How to rank a list of distributions with BIC in OpenTURNS?

222 Views Asked by At

I have a Sample in OpenTURNS, and I want to fit a distribution on it. In order to take the number of parameters into account, I want to use the Bayesian Information Criteria (BIC). The Bayesian Information Criterion (BIC) ranks a list of models according to a weighted maximum likelihood criteria which takes into account for the sample size and the number of parameters of each distribution. A lower BIC score is better.

I know that FittingTest.BestModelBIC returns the model which best fit to the data. However, I would like to see more than the best fit: perhaps the second best BIC has a more physical meaning for me?

How to perform this in OpenTURNS?

PS Here is an example for BestModelBIC.

1

There are 1 best solutions below

0
On

I suggest to use GetContinuousUniVariateFactories to get the list of continuous distribution factories and to combine it to the FittingTest.BIC function which computes the BIC score of a distribution. Finally, sorting the table can be done with the sortAccordingToAComponent method of the Sample.
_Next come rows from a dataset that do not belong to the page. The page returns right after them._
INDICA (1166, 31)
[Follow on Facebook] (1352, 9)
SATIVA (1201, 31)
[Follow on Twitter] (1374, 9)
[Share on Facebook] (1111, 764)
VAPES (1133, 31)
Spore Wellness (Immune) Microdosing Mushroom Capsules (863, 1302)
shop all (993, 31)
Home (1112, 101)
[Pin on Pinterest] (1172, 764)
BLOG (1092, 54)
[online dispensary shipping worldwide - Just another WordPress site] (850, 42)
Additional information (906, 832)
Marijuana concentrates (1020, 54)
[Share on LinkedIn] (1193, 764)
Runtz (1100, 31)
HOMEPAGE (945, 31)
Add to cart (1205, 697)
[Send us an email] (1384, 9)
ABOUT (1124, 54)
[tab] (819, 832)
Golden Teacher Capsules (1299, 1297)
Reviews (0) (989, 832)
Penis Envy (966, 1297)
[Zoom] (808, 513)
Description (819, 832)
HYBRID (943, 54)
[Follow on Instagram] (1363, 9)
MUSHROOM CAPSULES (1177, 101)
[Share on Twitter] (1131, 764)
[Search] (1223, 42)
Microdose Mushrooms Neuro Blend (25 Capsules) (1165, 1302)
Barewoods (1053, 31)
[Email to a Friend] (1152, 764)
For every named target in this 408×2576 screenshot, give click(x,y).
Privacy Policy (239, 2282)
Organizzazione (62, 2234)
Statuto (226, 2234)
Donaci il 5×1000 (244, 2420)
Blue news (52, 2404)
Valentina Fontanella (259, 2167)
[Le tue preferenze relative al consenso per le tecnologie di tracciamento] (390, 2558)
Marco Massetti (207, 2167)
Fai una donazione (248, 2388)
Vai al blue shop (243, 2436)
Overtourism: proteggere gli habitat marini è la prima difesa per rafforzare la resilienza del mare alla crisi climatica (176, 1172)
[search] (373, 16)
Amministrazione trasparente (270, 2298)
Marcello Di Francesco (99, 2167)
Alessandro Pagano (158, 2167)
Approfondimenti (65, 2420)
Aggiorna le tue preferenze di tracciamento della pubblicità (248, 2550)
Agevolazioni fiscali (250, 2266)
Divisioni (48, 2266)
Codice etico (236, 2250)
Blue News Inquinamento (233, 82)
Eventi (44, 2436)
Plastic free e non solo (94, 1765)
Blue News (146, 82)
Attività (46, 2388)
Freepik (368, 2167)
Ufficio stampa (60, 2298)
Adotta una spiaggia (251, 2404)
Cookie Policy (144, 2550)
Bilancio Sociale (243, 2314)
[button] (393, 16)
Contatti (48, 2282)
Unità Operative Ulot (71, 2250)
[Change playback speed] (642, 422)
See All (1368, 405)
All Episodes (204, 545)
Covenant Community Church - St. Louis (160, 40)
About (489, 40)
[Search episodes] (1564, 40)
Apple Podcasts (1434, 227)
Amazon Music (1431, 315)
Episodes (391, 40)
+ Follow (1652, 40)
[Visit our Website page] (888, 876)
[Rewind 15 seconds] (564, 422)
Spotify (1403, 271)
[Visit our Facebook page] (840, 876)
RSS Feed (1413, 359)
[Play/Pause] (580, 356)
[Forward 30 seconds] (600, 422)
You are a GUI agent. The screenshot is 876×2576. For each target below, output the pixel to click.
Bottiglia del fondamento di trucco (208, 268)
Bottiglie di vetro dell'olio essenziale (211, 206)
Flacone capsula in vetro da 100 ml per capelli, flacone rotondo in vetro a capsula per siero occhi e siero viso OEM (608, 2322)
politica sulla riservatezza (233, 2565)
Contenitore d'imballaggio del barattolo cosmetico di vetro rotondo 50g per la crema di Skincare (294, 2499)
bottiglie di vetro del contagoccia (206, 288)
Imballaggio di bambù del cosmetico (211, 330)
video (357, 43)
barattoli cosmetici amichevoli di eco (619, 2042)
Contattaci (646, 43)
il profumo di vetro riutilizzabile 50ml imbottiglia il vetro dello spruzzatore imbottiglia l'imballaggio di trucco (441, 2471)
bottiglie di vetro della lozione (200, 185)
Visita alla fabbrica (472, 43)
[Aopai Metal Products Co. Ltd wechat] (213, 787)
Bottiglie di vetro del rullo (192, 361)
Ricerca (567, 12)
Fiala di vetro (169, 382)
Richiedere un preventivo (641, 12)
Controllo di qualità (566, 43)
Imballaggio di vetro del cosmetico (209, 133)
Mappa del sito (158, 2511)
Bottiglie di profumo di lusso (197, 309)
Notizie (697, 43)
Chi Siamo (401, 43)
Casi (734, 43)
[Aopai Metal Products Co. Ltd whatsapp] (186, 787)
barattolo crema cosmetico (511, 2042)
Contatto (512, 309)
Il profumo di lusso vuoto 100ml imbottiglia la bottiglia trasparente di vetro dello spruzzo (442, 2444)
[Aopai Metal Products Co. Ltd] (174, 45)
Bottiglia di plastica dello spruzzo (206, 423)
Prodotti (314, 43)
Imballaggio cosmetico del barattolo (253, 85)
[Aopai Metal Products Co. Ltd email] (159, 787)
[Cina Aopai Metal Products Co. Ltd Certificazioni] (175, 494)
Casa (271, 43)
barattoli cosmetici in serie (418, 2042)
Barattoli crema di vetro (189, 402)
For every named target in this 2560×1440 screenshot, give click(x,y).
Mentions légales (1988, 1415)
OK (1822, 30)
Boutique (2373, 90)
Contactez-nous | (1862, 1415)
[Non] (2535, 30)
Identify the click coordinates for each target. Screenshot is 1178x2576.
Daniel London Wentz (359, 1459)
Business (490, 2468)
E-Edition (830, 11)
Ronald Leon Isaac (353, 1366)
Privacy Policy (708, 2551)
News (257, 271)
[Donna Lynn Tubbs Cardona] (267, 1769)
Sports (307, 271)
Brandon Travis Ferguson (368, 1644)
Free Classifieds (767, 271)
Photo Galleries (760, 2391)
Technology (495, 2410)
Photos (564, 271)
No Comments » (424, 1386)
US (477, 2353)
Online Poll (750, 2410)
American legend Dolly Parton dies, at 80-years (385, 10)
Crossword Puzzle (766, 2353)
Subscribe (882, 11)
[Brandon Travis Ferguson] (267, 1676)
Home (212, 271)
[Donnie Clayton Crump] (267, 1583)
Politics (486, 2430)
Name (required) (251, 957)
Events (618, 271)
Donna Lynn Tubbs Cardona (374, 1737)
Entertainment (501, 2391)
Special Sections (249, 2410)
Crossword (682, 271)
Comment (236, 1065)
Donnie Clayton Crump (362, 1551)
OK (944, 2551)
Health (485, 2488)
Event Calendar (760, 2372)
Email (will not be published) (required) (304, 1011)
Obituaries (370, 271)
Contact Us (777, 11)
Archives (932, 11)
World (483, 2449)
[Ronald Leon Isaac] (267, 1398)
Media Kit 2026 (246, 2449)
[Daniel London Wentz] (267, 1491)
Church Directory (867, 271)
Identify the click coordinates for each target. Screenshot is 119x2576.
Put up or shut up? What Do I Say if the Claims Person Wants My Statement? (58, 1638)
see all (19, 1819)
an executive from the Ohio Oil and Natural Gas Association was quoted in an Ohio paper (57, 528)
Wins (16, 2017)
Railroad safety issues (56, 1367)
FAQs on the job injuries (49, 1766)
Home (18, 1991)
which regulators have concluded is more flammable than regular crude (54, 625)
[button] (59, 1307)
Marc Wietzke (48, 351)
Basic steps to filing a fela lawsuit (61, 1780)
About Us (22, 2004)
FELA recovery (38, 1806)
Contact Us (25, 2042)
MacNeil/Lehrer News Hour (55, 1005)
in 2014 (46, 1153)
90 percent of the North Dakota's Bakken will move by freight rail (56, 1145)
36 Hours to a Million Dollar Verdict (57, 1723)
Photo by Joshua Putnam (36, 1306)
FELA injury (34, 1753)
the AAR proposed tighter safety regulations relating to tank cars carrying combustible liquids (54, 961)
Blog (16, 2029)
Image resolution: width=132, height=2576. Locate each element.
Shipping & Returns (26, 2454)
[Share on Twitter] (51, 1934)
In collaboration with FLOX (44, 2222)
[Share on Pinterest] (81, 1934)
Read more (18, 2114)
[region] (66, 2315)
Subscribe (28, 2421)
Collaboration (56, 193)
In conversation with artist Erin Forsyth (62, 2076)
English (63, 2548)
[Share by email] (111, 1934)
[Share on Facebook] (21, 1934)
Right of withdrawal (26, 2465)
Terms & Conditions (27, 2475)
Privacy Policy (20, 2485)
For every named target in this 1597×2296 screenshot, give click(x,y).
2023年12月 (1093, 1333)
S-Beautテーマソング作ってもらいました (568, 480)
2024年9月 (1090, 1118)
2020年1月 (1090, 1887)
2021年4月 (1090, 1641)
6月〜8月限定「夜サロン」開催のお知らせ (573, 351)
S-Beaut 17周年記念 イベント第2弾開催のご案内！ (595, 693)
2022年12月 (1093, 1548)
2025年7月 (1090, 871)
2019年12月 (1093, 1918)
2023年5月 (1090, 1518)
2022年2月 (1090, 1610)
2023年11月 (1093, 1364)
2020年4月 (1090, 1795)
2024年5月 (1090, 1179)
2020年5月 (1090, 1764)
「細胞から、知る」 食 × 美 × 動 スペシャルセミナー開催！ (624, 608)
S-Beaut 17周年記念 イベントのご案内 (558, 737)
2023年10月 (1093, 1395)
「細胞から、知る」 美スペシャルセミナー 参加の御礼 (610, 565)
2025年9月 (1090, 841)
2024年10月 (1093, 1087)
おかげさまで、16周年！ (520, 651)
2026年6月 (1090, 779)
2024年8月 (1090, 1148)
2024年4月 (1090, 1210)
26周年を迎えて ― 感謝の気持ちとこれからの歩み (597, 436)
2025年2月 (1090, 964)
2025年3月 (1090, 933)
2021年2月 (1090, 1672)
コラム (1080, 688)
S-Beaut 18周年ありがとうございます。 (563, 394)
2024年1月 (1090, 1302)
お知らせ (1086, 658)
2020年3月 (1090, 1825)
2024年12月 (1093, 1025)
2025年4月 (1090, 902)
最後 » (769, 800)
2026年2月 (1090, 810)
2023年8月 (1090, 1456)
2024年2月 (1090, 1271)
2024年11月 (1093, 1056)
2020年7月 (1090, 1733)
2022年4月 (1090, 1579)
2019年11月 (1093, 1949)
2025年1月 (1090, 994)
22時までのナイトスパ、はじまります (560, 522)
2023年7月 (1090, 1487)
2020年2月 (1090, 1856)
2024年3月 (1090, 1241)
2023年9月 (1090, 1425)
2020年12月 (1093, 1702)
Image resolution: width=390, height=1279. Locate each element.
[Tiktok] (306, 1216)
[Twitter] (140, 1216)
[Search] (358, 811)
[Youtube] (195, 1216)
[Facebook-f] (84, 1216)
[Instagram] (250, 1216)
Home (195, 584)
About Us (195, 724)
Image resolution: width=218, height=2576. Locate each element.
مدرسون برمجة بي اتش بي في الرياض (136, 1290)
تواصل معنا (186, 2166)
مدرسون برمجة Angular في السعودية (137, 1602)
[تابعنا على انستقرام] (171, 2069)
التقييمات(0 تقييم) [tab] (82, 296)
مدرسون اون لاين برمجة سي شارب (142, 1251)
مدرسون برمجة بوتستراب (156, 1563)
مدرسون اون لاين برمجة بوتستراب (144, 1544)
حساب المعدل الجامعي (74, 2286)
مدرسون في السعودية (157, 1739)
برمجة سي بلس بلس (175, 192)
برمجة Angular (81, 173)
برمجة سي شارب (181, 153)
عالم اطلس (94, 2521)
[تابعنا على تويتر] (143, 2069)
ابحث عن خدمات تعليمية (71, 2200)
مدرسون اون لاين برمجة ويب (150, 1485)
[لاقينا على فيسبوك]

Here is a detailed example of this method. We begin by generating a sample.

import openturns as ot
import tqdm
import pandas as pd
sample = ot.Normal().getSample(100)

The GetContinuousUniVariateFactories static method returns a list of all available factories for continuous distributions. We could use this list without further processing, but the histogram would come first in the ranking, because it is specially designed for this purpose. Hence, we do not include it in our computation of the BIC score.

factories = ot.DistributionFactory.GetContinuousUniVariateFactories()
marginalFactories = []
for factory in factories:
    if str(factory) != "HistogramFactory":
        print(factory)
        marginalFactories.append(factory)
number_of_factories = len(marginalFactories)
print("Number of selected factories:", number_of_factories)

This prints:

ArcsineFactory
BetaFactory
BurrFactory
[...]
Number of selected factories: 29

In the following script, we perform a for loop over all factories in the list that we previously created. We will later sort the BIC scores by increasing order. This is why we store the BIC score and the marginal index in the score_array sample. The computation can be quite long for some distributions. Hence we use the tqdm module to print a progress bar. Finally, some distribution do not build on this specific sample. In order to avoid to break the for loop, we wrap the call to the BIC method into a try/except. If the distribution fitting fails, we set the BIC score to the maximum finite value of a floating point number (this is MaxScalar), which is approximately equal to $10^{308}$.

score_array = ot.Sample(number_of_factories, 2)
for i in tqdm.tqdm(range(number_of_factories)):
    try:
        factory = marginalFactories[i]
        fitted_dist, bic_score = ot.FittingTest.BIC(sample, factory)
        score_array[i] = [i, bic_score]
    except TypeError:
        print("Cannot build ", factory)
        score_array[i] = [i, ot.SpecFunc.MaxScalar]

The key step is to sort the array containing the BIC scores.

sorted_BIC_scores = score_array.sortAccordingToAComponent(1)

There might be more than 30 distributions which can be built onto the sample. Here, we limit the list to the top 10 distributions which have the lowest BIC scores. We will use Pandas in order to print the BIC scores nicely. To do this, we create the BIC_data list, which contains the name of the factory and the corresponding BIC score. This is where the index of the distribution in the first column of sorted_BIC_scores is used. However, the Sample stores floats: we have to convert them into an integer before using it as an index.

BIC_data = []
rank = list(range(min(number_of_factories, 10)))
for i in rank:
    distribution_index = int(sorted_BIC_scores[i, 0])
    factory = marginalFactories[distribution_index]
    BIC_score = sorted_BIC_scores[i, 1]
    BIC_data.append([factory, BIC_score])

Now comes the easiest part, where we finally use Pandas' DataFrame.

columns = ["BIC", "Factory"]
df = pd.DataFrame(BIC_data, index=rank, columns=columns,)
print(df)

What this prints looks like this:

Rank BIC Factory
0 NormalFactory 2.902476
1 WeibullMaxFactory 2.933988
2 WeibullMinFactory 2.938930
3 TruncatedNormalFactory 2.939140
4 LogisticFactory 2.945102
5 LogNormalFactory 2.948479
6 StudentFactory 2.948733
7 TriangularFactory 2.968305
8 BetaFactory 3.033244
9 RayleighFactory 3.051117

We see that, luckily enough, the NormalFactory fits the gaussian sample. The truncated normal factory ranks in 4th position, after the two kinds of Weibull distributions.